Mata Senja mengerjap. Benarkah bisa?

"Beneran?"

Lelaki itu mengangguk.

Baiklah, Senja manut saja. Dia meletakkan mangkuk itu di atas meja. Sengaja diletakkan di dekat ranjang agar bisa terjangkau.

"Lebih baik, kamu segera berangkat."

"Em, aku ganti kain yang ada di lenganmu dulu. Tadi aku beli perban."

Lelaki itu menatap lengannya yang terluka. Di sana terasa perih dan linu. Dia mengangguk dan mempersilakan Senja untuk menggantinya.

Perban yang Senja pasang memang tak serapi para tenaga medis.

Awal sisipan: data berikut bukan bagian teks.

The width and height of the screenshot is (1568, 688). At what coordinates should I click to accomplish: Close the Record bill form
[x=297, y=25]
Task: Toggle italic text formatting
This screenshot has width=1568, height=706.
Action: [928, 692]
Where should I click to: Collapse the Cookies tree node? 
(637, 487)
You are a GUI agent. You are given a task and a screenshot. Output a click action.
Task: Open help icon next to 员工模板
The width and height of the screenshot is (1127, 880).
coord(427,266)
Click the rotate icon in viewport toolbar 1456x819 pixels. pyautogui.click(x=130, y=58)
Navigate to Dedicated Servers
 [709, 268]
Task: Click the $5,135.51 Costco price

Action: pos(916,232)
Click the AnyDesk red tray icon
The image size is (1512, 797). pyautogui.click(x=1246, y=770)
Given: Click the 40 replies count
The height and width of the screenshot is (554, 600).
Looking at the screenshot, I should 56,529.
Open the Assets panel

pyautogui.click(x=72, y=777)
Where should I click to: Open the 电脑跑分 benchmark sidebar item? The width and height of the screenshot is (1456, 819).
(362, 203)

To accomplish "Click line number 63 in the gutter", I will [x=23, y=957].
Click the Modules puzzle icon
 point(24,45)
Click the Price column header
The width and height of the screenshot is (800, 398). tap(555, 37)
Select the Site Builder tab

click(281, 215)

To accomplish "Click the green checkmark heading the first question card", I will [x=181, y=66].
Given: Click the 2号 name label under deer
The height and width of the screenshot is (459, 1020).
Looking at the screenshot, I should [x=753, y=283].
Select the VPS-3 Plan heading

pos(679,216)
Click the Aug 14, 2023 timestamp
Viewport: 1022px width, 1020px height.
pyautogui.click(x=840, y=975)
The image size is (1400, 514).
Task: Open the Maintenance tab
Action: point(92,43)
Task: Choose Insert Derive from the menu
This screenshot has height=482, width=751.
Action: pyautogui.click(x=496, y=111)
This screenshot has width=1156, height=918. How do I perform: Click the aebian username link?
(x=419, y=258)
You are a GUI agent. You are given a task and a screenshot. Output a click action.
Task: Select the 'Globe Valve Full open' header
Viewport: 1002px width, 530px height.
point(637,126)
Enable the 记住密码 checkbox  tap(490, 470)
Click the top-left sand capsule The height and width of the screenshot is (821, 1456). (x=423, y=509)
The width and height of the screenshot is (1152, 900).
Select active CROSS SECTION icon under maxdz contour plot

"Ini aku hanya menyarankan. Luka kamu ini cukup parah, jadi lebih baik segera ke rumah sakit. Maaf, aku enggak bisa antar untuk pagi ini. Tapi kalau kamu ada kontak keluarga yang bisa dihubungi, aku bisa bantu sambungan ke mereka."

"Aku lupa kontak mereka."

"Hah?" Lupa? Bisa begitu ya?

"Oh, oke." Senja merapikan perban dan obat merah yang tadi dipakai.

"Entah kalau nanti siang atau sore." Lanjut lelaki ini.

Hem, sedikit aneh.

Lelaki ini, bukan orang jahat bukan?

Kenapa Senja baru memikirkan hal ini!

"Tenang aku bukan orang jahat kok. Kenalkan, namaku Langit."

Senja tersenyum kecil. "Langit? Jadi nama yang ada di kalung itu nama kamu."

Langit mengerjap.

"Oh, maaf. Aku tidak sengaja membacanya saat membersihkan lukamu tadi malam."

Langit mengangguk.

"Nama kamu?" Tanya Langit. Padahal dia sudah menyebutkan nama, biasanya orang lain akan menjawab cepat namanya. Apa lagi kalau lawan bicara langit adalah perempuan.

"Em, aku Senja."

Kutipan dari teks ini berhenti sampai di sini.